Postmenopausal osteoporosis is a worldwide problem that affects more than 200 million people [1]. The main cause of the postmenopausal osteoporosis is the change in hormonal levels. Low estrogen can reduce bone resorption by inhibiting osteoclast development as well as inducing osteoclast apoptosis [2,3]. In addition, estrogen deficiency is also involved in bone remodeling and then leads to bone mineral density (BMD) loss, a phenomenon which associates with higher risks of fractures and disability [4–6]. Hormone replacement therapy (HRT) as well as antiresorptive or anabolic drugs have been widely used in the prevention and treatment of the postmenopausal osteoporosis. However, long-term HRT might give rise to severe side effects, such as impairment of the normal bone metabolism and atypical fractures [7].

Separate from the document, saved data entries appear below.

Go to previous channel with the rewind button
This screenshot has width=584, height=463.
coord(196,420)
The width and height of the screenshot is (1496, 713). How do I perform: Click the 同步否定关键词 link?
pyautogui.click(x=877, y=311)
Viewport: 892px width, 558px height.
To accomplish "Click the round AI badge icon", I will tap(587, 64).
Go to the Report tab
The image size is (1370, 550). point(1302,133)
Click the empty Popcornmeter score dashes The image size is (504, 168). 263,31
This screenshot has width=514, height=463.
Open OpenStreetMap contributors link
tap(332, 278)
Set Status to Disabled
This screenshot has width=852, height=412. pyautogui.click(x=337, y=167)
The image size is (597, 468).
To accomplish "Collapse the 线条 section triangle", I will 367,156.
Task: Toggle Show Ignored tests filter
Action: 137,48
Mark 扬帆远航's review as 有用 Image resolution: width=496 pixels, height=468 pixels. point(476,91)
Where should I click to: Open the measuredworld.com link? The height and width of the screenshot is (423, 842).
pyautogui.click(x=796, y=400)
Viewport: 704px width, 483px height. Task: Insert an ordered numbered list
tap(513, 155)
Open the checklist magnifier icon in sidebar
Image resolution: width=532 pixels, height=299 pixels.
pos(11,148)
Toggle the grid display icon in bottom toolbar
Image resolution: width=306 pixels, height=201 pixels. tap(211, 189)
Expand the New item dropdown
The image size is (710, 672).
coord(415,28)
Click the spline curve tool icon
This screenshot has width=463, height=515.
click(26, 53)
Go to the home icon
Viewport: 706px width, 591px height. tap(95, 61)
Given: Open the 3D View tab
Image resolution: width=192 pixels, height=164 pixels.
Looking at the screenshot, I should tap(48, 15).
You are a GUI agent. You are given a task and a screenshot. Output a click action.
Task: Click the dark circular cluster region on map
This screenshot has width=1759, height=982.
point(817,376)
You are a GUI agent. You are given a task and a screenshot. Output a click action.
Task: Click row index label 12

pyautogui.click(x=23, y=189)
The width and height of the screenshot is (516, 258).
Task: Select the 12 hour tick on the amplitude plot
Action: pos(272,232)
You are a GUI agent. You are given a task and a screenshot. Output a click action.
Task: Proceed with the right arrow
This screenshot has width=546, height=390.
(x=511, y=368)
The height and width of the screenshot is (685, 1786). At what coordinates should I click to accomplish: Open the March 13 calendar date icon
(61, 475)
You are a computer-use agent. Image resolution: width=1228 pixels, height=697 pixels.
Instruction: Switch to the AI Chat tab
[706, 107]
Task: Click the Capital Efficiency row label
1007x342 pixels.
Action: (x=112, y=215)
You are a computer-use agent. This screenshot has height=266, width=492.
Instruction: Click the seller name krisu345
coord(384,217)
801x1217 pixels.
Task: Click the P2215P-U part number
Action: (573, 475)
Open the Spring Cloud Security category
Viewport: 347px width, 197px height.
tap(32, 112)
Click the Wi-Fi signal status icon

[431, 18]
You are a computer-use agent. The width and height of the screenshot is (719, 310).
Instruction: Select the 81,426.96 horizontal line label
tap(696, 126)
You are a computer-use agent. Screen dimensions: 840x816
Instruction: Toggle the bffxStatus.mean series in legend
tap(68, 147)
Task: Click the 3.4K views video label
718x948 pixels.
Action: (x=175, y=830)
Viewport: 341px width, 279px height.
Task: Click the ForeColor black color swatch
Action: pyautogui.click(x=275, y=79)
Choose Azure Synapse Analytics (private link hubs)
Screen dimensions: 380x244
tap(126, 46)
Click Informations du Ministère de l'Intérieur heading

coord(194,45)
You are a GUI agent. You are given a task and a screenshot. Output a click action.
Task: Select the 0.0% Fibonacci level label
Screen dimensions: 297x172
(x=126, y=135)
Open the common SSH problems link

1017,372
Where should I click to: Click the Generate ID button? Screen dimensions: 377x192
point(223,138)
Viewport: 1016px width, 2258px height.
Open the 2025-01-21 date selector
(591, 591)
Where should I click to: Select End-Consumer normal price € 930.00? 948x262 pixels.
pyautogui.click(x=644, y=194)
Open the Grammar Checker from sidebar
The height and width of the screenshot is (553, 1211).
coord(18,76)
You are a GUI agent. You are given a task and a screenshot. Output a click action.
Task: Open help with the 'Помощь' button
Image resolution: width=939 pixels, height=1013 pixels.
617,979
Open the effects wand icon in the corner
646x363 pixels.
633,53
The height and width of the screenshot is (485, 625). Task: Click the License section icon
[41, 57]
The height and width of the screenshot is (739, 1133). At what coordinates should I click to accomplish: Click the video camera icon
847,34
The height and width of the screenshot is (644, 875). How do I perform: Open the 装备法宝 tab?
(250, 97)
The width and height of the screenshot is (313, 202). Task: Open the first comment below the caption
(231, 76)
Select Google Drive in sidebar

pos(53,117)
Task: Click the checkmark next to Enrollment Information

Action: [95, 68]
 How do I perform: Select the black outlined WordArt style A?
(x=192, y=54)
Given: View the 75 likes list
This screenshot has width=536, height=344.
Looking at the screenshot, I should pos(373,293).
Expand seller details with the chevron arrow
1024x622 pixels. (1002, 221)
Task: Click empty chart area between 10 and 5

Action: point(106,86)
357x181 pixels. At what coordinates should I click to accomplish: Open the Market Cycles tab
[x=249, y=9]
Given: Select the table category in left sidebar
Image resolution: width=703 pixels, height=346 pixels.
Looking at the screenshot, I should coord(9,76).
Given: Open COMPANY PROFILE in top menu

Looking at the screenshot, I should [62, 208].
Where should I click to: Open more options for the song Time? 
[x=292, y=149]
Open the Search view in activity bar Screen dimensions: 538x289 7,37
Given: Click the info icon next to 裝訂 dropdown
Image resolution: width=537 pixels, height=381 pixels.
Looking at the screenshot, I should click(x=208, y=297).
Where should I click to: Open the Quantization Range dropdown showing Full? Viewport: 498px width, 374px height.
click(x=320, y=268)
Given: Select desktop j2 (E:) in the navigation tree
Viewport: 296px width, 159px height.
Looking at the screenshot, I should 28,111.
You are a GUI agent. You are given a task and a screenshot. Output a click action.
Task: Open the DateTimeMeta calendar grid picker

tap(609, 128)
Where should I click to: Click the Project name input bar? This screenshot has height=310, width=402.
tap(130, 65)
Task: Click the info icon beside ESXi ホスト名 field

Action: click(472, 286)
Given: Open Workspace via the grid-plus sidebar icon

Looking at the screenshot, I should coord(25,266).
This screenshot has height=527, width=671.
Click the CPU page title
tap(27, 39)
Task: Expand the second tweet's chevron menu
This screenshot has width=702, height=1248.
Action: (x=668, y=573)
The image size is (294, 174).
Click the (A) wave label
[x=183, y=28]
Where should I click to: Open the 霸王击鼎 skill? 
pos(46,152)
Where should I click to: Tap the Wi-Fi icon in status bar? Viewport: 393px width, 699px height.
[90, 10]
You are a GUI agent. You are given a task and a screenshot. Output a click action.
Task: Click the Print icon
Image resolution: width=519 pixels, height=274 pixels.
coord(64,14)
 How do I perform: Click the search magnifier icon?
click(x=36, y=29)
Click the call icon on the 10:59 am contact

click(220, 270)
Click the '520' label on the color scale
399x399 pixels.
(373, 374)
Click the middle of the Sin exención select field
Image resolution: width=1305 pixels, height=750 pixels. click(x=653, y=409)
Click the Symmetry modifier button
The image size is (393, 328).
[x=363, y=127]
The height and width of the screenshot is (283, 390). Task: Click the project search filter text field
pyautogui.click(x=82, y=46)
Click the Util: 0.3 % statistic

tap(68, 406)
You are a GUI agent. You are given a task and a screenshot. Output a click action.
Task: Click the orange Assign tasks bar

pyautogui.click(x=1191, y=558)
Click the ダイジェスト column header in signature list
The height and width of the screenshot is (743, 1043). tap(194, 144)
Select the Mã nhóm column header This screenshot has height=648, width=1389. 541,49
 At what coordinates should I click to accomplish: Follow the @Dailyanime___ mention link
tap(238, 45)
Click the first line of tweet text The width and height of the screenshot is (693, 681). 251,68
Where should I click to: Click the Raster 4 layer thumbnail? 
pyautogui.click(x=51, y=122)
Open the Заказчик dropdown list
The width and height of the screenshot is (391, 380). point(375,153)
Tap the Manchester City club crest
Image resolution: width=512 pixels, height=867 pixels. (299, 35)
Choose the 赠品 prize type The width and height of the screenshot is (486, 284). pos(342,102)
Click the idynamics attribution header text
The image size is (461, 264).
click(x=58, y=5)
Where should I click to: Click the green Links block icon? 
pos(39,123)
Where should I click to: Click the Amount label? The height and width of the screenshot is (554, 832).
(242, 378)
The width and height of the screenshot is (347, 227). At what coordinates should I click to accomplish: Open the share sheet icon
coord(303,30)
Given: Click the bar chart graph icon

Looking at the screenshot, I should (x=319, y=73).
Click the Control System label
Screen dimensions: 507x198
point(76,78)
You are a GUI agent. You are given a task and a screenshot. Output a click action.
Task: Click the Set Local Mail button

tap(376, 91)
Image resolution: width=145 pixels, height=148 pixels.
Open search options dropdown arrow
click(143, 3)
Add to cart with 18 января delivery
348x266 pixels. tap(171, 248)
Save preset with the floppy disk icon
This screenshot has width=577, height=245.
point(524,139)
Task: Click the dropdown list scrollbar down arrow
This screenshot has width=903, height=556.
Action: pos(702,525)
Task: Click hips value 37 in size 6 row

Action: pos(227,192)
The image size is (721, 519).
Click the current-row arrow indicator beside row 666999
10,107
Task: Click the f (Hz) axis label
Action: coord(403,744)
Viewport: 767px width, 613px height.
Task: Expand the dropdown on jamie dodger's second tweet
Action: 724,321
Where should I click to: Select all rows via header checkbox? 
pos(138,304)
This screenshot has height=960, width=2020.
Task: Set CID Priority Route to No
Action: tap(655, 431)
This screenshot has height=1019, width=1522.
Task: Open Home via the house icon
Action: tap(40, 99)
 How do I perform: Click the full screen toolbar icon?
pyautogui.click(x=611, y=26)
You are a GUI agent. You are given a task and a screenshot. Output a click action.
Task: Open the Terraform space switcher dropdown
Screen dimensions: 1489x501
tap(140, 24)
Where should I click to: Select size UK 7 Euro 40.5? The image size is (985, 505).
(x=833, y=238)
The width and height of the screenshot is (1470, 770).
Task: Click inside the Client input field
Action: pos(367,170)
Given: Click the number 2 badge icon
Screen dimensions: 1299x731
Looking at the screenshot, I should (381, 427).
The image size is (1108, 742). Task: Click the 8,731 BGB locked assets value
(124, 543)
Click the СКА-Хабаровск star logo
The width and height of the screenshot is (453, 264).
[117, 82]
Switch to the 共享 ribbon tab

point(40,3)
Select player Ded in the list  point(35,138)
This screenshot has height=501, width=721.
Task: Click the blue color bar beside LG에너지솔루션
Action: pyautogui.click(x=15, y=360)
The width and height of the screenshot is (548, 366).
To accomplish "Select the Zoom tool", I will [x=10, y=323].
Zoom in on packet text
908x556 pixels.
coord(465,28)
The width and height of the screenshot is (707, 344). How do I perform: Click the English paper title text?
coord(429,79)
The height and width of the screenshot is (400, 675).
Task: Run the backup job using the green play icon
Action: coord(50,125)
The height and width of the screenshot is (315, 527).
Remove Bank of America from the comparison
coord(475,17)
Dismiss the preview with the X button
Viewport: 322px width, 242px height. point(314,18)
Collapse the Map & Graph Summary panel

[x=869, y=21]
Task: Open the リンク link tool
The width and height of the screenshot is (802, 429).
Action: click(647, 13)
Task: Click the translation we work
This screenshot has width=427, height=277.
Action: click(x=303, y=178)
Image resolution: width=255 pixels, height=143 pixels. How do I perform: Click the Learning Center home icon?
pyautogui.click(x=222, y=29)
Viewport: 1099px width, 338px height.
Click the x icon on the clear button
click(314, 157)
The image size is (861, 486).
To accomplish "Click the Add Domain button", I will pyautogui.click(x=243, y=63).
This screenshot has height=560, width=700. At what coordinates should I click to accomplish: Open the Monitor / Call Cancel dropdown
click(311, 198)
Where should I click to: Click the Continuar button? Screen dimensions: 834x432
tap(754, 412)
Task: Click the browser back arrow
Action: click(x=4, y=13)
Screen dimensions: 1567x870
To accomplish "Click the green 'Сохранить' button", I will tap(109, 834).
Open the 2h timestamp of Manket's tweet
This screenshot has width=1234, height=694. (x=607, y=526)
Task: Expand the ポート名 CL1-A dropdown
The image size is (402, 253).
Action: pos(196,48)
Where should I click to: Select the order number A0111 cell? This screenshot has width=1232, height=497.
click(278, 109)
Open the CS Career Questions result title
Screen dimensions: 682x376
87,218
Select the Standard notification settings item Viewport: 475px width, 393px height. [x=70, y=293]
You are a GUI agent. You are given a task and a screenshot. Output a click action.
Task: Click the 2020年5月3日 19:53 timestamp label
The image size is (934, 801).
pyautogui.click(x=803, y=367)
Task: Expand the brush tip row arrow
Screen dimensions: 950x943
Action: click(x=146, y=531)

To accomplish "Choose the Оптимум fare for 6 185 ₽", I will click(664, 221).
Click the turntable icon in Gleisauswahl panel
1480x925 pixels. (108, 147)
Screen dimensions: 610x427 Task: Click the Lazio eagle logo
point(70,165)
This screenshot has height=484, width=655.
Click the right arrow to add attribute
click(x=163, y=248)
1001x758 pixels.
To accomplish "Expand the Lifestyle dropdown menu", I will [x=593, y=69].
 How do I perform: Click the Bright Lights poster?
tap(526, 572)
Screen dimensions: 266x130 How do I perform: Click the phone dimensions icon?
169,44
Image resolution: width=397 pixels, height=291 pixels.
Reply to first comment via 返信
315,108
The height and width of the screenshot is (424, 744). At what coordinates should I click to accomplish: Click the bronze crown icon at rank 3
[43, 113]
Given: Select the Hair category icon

Therefore, more researchers focussed on exploiting natural compounds which had fewer side effects to treat the osteoporosis [8,9]. Previous studies reported that Soy foods could partially reverse ovariectomy (OVX)-induced osteopenia in both rats and women, which had a similar effect to the traditional drug raloxifene [10,11]. The plant-derived compounds with antioxidant activities could prevent bone loss by promoting osteoclastic differentiation [12,13].

Chlorogenic acid (CGA) was the most abundant polyphenol in Chinese herb Du zhong and these polyphenolic compounds had exhibited osteoprotective activity [14–16]. CGA could be widely found in many other plants and had numerous biological effects, such as antiapoptosis, antiobesity, and antitumor activities [17]. In our previous study, we found that CGA could effectively promote the BMD via the Shp2/PI3K/Akt pathway in OVX rat models [18]. However, the potential mechanism of the effective genes or functional pathways remained uncertain.

In the present study, we verified that CGA could prevent OVX-induced osteoporosis in rats’ models based on our previous study. Gene microarray profile was used for searching different gene expression and effective signal pathway from BMCs samples of CGA-treated OVX rats. The mitogen-activated protein kinase (MAPK) pathway was found by Kyoto Encyclopedia of Genes and Genomes (KEGG) analysis, which might be worthy of study in the future.

Animals and treatments

The study protocol was approved by the Institutional Animal Care and Use Committee of Nanchang University. Eighteen six-week-old Sprague–Dawley, specific-pathogen free, female rats (body weight (BW): 243.66 ± 3.89 g) were housed at 23–25°C (air conditioned) under a 12-h light/dark cycle, housed with the multiple standard rodent cages (545 × 395 × 200 mm) in a cage. Ethical approval for the use of animals in the present study was granted by the Animal Research Ethics Committee of China. During the experimental period, all rats were allowed free access to distilled water and standard rat chow. The stable baseline and circadian variation in temperature and activity were monitored everyday. Acclimatized rats underwent either bilateral laparotomy (sham, n=6) or bilateral OVX (n=12) after being anesthetized with an intraperitoneal injection with 3% sodium pentobarbital (5 mg/kg/day). After the surgical procedures, sham rats were fed similar to the OVX rats to minimize differences in BW between the two surgical groups. Next, the OVX rats were divided randomly into two treatment subgroups (n=6 per group): OVX plus saline vehicle (CMC-Na) and OVX plus 45 mg/kg/day CGA (≥gical groups), Sigma–Aldrich, U.S.A.), respectively (OVXT). CGA was administered orally through a commerce-made gastric tube and treatments started on day 2 post-OVX and continued for 12 weeks. The BWs of animals were recorded weekly during the experimental period.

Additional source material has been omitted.